Moving house is a big decision. Most of us only do it once every 20 years.

I would put life changes and personal priorities before trying to time the market.

Don’t try to time buying decisions based on what you think will happen to house prices. There won’t be big swings in property values in 2023 but buyers will become more picky.

That puts you in a fairly strong position if you can weather cost of living rises and mortgage rate increases.

If you decide to sell, you’ll benefit from an average £19,800 rise in value in the past 12 months.

And right now, you’ll get more choice of your next home thanks to the seasonal uplift in homes for sale.

First time buyers and buy-to-let landlords are still very active at the moment. The average first time buyer price is £269,000, so homes valued around here can expect a strong demand from buyers with no chain.

The longer you wait to sell, you might see demand weaken as mortgage rates increase and the cost of living begins to bite.

However, you could find you’re in less competition when buying your next place as we head towards 2023. You may be more likely to have an offer accepted under asking price.

There’s no right or wrong time to buy or sell. It’s all about getting professional advice and weighing up the right choice for you.

How much interest should I expect to get in my home?

The interest you get will depend on the type of home you have, its size and its asking price – and how closely this is linked to what buyers in the area want to pay.

Typically, three bedroom semi-detached houses get the highest interest across the country. In London, it’s the two bedroom flat market that’s most in-demand.

But demand varies across the country depending on what’s happening in the local market.

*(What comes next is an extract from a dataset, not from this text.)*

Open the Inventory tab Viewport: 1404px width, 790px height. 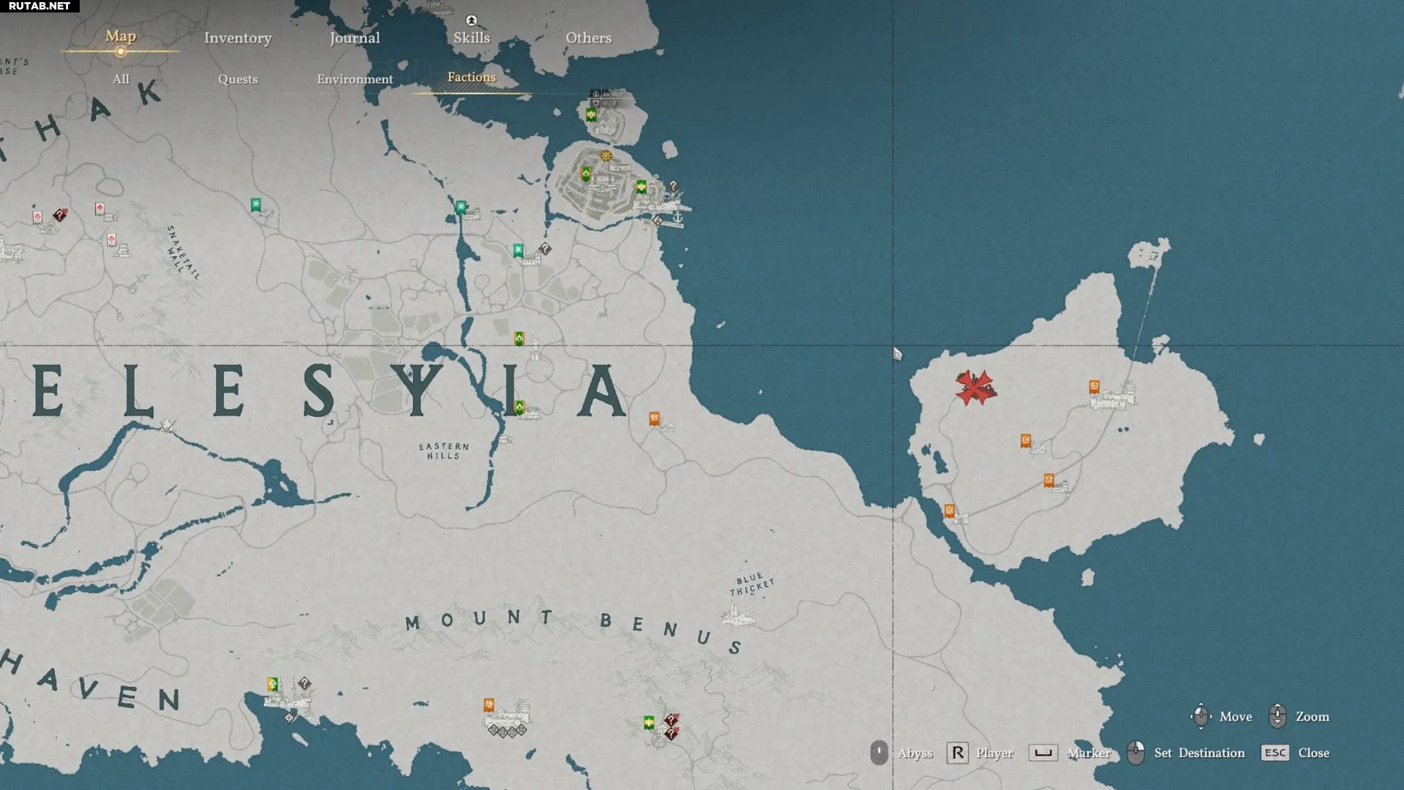tap(238, 38)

The best thing to do is follow similar properties for sale nearby.

We show you how long they’re on the market and even how many online views they get.

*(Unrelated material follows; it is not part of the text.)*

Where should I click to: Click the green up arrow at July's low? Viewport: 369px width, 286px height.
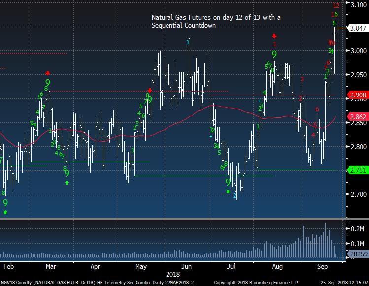coord(228,191)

My other advice would be to talk to an agent long before you’re thinking of selling.

A good relationship with an agent is invaluable. They’ll know your local housing market better than anyone and can help you maximise interest in your home.

How could moving house help me with the cost of living?

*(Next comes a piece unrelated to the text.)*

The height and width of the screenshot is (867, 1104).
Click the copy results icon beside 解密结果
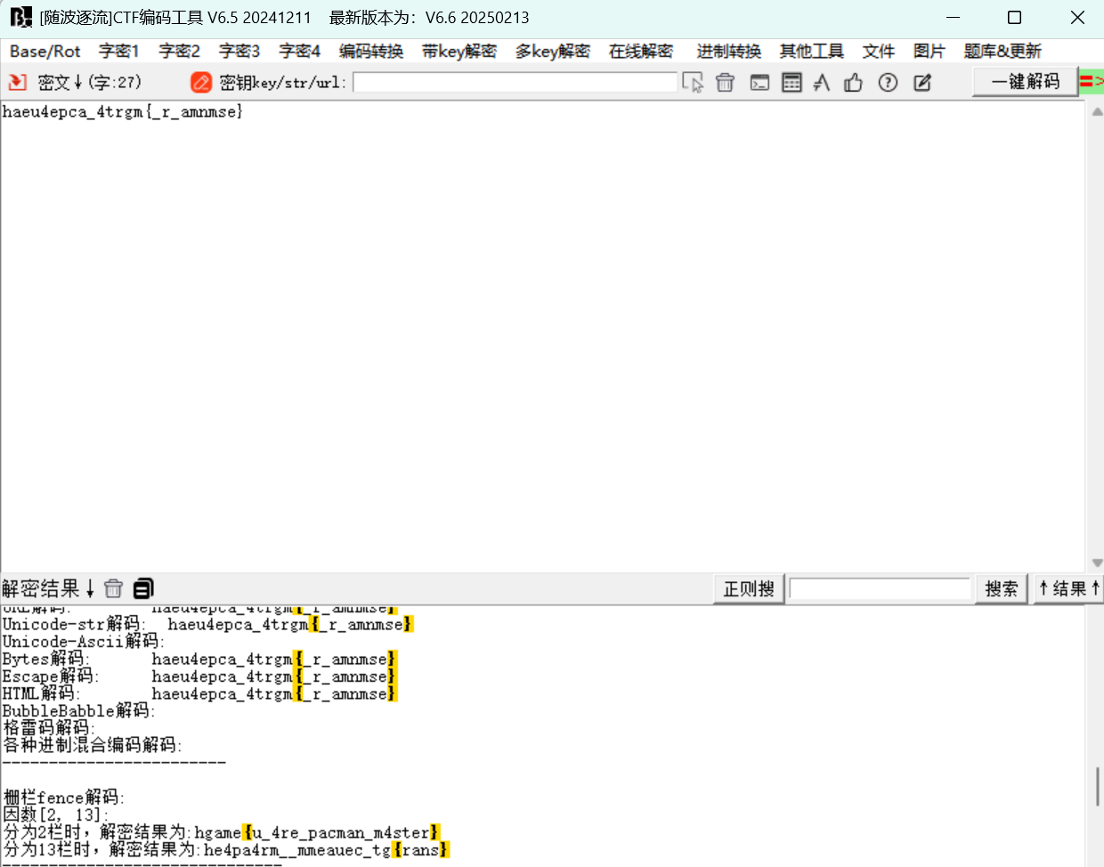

Many of us are more conscious of what we’re spending, not just on mortgage costs but the overall cost of running a home.

We expect a higher proportion of households to consider downsizing to help with this.

Some will look to release equity, while others will look for a smaller or more energy efficient home.

New-build homes have much greater energy efficiency, so that might be one way to go. We recently found that a new-build home saves up to 52% on energy bills compared to a similar older property.

Or it might just be making sure your next home has a good EPC rating. The most common rating is D, but get closer to an A rating and you’ll save much more on utilities.

I’m a first time buyer. What can I do about rising interest rates?

First time buyers accounted for more than 1 in 3 sales so far this year and are an important group. Many are taking advantage of more flexible working to explore new markets seeking better value for money.

Even though mortgage rates are rising, the income to buy a typical first time buyer home in many areas is still the same as, or slightly cheaper than, renting.

Rising interest rates might make it more difficult for some first time buyers to get on the market.

But there are some options to help you offset the rise. The larger deposit you have, the better position you’ll be in.

Broaden your search area to more affordable markets, consider government schemes and do your research on the mortgage options available to you.

Spend plenty of time doing your research. Find a home that meets your needs and for which you feel you’re paying a fair price. Get advice about mortgage finance to help with this.